Por su parte, Álbum de pilar, señala la artista, es una “serie de (anti)retratos que muestra marcos de impresiones en diversas técnicas fotográficas. Los pies de foto dotan al espectador de la información necesaria para construir una imagen mental. De manera paralela al desarrollo del personaje retratado, hay una evolución de la tecnología fotográfica por medio de los cambios en las técnicas de impresión: al inicio se muestra un marco que remite al virado sepia y hacia el final de la serie los marcos corresponden a la realización de imágenes por medio de Instagram”.
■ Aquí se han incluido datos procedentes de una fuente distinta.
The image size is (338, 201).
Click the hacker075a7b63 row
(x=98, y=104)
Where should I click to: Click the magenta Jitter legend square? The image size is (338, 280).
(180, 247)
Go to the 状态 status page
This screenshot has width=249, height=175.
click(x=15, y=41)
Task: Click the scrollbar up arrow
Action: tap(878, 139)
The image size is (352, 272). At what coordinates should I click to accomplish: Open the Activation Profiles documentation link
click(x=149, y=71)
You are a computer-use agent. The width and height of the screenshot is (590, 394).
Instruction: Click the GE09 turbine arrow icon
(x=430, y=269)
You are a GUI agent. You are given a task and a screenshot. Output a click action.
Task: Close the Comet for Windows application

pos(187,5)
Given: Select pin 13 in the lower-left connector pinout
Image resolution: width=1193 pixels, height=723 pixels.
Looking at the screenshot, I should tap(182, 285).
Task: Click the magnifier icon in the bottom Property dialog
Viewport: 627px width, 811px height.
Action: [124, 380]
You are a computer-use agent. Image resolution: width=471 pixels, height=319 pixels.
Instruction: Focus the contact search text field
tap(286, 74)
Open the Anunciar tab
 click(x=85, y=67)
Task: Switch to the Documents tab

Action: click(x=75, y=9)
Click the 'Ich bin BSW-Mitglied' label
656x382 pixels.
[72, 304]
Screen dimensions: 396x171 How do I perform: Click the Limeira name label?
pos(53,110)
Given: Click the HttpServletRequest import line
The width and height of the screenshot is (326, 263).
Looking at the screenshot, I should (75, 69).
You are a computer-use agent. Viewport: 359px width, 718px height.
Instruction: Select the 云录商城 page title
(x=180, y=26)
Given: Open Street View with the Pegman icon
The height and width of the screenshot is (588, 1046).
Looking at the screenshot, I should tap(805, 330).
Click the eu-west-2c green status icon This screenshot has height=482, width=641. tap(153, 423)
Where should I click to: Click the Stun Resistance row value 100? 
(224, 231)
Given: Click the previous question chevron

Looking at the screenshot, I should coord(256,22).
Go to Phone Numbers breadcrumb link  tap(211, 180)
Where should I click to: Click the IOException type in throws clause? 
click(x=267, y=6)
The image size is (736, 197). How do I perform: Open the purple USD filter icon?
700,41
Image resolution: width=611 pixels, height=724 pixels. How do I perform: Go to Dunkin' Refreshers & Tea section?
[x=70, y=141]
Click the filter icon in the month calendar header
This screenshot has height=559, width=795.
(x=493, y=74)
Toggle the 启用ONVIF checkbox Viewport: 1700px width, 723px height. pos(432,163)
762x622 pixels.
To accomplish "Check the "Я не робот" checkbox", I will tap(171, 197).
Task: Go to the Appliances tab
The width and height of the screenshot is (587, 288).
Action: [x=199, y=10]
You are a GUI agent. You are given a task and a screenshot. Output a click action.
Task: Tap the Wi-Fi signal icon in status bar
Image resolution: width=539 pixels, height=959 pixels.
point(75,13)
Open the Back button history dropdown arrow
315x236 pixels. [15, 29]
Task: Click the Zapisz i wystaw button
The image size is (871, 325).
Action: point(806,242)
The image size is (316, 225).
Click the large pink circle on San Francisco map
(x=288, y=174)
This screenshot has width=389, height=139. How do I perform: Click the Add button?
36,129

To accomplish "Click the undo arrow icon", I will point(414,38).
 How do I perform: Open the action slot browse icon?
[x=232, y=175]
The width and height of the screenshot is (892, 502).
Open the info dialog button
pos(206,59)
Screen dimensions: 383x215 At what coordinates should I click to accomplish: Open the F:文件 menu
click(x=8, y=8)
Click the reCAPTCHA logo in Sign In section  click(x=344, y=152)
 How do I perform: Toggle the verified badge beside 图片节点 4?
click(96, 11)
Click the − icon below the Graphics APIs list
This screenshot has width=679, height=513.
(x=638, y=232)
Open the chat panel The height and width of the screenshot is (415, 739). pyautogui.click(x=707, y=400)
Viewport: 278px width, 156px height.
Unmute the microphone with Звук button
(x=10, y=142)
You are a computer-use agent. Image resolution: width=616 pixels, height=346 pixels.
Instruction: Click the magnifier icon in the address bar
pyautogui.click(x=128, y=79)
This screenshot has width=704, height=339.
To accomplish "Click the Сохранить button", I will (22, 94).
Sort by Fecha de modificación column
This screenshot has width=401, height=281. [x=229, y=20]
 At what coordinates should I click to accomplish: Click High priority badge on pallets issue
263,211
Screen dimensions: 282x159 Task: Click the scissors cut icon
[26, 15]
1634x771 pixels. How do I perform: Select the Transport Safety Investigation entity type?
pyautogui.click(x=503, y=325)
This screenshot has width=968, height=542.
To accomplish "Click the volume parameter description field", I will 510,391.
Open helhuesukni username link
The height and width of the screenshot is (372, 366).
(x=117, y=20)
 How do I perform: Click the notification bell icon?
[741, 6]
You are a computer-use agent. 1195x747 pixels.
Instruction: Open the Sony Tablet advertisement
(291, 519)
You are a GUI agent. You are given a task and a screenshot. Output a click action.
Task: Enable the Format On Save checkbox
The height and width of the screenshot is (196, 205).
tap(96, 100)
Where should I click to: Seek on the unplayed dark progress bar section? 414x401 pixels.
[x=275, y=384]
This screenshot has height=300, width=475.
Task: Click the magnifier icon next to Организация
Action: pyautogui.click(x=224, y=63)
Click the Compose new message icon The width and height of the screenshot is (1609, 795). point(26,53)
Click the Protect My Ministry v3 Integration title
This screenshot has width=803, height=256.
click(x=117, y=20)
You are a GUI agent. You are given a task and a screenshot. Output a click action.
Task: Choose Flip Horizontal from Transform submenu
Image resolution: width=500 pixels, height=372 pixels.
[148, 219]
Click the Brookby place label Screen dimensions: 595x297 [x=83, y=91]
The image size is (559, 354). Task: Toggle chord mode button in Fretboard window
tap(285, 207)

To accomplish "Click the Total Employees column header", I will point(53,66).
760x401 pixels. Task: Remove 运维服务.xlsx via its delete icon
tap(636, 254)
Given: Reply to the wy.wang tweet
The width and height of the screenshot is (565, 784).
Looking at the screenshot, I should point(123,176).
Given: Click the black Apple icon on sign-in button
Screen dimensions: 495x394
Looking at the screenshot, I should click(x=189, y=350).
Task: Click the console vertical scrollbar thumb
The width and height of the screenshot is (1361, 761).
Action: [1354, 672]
Toda mirada tiene un punto ciego permite reflexionar sobre lo que nuestros ojos no pueden ver y no somos conscientes de ello, pues el cerebro “reorganiza” y “configura” la información de manera tal que se obtiene una imagen completa, sin embargo los fisiólogos señalan que nuestro sistema visual cuenta con una zona ciega.

La experiencia del “punto ciego” en la obra de Daniela Bojórquez Vértiz permite darnos cuenta de que “somos ciegos a nuestra ceguera”. Lo que nos preguntamos es por qué, si todos tenemos un punto ciego, nadie tiene una experiencia visual con un agujero negro. El cerebro “ocluye” esta ceguera. La fisiología explica perfectamente bien esta característica “todo aquello que se proyecta sobre la parte de la retina en que sale del ojo el nervio óptico, zona en la cual no hay ni conos ni bastoncillos y por lo tanto no hay receptores visuales, no puede verse.” Así, la profunda turbación que se desencadena darnos cuenta de que somos incapaces de ver que no vemos, es lo interesante de esta propuesta.

Como diría Marcel Proust: “El acto real de conocimiento no consiste en encontrar nuevas tierras sino en ver con nuevos ojos”.